Augustine states, “A people is an assemblage of reasonable beings bound together by a common agreement as to the objects of their love.” History, from beginning to end, is divided by the two “cities” formed by these alternative loves—”the earthly by the love of self, even to the contempt of God; the heavenly by the love of God, even to the contempt of self.” Of the first parents, Cain belonged to the city of people and Abel to the city of God. However, since all are condemned by God, those in the latter are there only because of God’s undeserved election.
Augustine’s descriptions of these cities is all the more interesting because he refuses to overstate his case. In the first place, he refuses, for the most part, to equate the human city with historic Rome or the divine city with the visible Church—the churches are “full of those who shall be separated by the winnowing as in the threshing-floor.” These are invisible cities, and their members are interspersed in these institutions, to be separated only at the end of history. In the second place, he refrains from painting the human city with totally black strokes—”the things which this city desires cannot justly be said to be evil, for it is itself, in its own kind, better than all other human good. For it desires earthly peace for the sake of enjoying earthly goods, and it makes war in order to attain to this peace.” This city is characterized not by its goods but by its supreme love of them.
With meticulous care, Augustine traces the history of both cities, carefully explaining scriptural history as both literal and allegorical of the abiding presence of the city of God. Augustine sees Christ’s coming prophesied and prepared for throughout history, in event, figure, and word. Because not even the Jews held that they alone belonged to God, Augustine maintains that it cannot be denied that other people and nations prophesied concerning Christ, and therefore, many of these may belong to the heavenly city.
After his resurrection, Christ opened the Scriptures to the disciples so that they could understand the eternal foundation of history and God’s dual plan. However, the instruments of God’s grace to the elect were Christ’s death, resurrection, ascension, and the sending of the Holy Spirit. Through his Incarnation, God became mediator, partaking of humanity so that in its purification by atonement on the cross, humanity could be resurrected with him in glory and so that through faith humankind could participate in his divinity. Faith begins purification not only of the will and thus of one’s nature but also of the mind. As Augustine says, impregnated with faith, reason may advance toward the truth. Theology and philosophy belong together because will and reason are inseparable, both in impotence and in restoration.

Supplied records:
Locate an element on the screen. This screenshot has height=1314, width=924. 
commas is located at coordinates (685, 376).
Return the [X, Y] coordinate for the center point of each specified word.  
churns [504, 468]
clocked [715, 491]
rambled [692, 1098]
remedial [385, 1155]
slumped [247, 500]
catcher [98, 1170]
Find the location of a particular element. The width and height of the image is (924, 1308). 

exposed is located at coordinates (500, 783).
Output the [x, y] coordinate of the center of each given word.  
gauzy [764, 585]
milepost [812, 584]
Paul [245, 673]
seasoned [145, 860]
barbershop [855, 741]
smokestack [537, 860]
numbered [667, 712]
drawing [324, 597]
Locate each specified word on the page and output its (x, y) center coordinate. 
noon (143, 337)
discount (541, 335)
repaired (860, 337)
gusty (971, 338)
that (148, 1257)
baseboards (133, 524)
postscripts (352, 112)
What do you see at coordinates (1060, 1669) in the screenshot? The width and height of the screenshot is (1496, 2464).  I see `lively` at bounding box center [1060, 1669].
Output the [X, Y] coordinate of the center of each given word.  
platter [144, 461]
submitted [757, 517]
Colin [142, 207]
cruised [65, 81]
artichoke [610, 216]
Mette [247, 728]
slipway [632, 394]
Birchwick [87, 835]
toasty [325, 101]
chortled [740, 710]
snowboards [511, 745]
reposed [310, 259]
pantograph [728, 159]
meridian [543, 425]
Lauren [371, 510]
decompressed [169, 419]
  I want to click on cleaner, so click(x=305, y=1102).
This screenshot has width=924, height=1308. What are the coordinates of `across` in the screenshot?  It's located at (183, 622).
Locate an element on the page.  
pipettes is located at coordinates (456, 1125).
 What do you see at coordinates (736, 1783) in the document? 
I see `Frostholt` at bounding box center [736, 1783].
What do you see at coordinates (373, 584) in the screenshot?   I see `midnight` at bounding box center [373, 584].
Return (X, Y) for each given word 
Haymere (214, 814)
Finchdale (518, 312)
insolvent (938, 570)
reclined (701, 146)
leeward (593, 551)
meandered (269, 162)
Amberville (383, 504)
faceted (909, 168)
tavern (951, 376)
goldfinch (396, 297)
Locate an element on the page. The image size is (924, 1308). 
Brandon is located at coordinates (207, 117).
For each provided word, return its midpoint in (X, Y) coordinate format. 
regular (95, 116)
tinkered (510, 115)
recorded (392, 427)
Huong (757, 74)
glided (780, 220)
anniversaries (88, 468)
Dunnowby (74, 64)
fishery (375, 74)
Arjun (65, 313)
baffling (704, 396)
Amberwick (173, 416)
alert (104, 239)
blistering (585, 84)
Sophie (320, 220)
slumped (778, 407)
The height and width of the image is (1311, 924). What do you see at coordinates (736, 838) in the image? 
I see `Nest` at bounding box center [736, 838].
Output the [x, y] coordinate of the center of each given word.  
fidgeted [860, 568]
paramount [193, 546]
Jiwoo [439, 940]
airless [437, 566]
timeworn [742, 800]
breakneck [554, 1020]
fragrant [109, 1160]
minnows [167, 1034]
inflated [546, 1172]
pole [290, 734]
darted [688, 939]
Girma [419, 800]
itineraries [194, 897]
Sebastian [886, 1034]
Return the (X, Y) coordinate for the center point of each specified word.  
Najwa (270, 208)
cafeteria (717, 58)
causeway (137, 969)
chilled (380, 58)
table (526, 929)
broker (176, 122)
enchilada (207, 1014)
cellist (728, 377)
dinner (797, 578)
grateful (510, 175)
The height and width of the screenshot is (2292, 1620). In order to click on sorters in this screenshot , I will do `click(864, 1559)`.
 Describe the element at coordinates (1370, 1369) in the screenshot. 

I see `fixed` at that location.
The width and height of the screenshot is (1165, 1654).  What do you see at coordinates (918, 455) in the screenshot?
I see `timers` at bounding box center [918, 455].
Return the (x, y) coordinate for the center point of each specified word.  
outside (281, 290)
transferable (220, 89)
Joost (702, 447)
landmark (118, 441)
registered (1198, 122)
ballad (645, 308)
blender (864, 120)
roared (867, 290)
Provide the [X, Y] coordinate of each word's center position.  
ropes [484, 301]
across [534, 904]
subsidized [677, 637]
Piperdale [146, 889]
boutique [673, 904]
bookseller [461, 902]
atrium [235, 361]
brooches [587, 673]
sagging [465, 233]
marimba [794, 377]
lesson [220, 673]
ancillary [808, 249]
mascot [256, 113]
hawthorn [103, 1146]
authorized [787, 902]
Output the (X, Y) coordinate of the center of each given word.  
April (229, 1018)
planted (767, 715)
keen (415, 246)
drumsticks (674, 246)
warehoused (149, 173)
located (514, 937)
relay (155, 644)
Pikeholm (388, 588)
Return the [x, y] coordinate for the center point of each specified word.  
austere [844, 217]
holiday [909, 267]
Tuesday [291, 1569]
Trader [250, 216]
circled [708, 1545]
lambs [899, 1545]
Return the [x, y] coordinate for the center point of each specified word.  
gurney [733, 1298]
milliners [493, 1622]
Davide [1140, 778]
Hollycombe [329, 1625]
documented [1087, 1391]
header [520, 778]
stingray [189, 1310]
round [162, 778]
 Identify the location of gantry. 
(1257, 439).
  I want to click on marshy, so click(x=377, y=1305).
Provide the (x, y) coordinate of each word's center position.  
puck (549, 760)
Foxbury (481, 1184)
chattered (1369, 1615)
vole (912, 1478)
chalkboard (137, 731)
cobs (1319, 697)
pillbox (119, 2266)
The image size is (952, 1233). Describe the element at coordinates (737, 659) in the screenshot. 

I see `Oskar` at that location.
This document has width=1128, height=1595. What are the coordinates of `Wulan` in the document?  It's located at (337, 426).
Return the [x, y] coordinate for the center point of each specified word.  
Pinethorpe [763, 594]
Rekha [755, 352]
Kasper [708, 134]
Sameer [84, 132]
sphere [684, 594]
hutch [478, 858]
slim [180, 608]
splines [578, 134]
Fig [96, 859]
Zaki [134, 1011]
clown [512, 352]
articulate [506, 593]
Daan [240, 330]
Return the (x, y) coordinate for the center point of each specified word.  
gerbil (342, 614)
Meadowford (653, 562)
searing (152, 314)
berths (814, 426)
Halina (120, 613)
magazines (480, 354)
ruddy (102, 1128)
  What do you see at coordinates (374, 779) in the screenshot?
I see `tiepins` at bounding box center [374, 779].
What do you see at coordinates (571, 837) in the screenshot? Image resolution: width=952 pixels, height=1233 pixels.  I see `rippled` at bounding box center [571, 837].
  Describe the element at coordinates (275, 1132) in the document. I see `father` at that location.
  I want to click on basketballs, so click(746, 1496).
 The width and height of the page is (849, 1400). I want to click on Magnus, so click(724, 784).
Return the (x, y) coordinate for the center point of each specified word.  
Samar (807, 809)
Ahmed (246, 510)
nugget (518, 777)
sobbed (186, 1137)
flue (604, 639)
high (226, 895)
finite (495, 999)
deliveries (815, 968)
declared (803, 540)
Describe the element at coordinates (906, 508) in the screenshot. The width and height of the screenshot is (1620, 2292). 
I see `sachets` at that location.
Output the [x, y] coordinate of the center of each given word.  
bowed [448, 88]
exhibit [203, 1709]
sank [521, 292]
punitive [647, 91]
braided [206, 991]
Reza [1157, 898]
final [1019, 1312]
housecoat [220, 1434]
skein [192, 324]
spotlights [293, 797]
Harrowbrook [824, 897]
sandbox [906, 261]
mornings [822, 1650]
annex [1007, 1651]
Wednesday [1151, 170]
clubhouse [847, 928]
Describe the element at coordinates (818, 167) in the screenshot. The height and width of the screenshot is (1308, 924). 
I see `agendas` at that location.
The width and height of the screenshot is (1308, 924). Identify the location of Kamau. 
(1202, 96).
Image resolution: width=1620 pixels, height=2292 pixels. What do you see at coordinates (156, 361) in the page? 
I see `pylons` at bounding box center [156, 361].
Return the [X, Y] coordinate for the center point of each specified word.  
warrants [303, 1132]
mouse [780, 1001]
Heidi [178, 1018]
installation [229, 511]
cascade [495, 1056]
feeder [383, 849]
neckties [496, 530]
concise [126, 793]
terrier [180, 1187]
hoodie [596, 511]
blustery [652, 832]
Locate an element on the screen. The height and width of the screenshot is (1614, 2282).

What is being asked:
Put this sentence from the text on Augustine's two cities into Spanish: "This city is characterized not by its goods but by its supreme love of them."

The reply:
Esta ciudad se caracteriza no por sus bienes, sino por su amor supremo hacia ellos.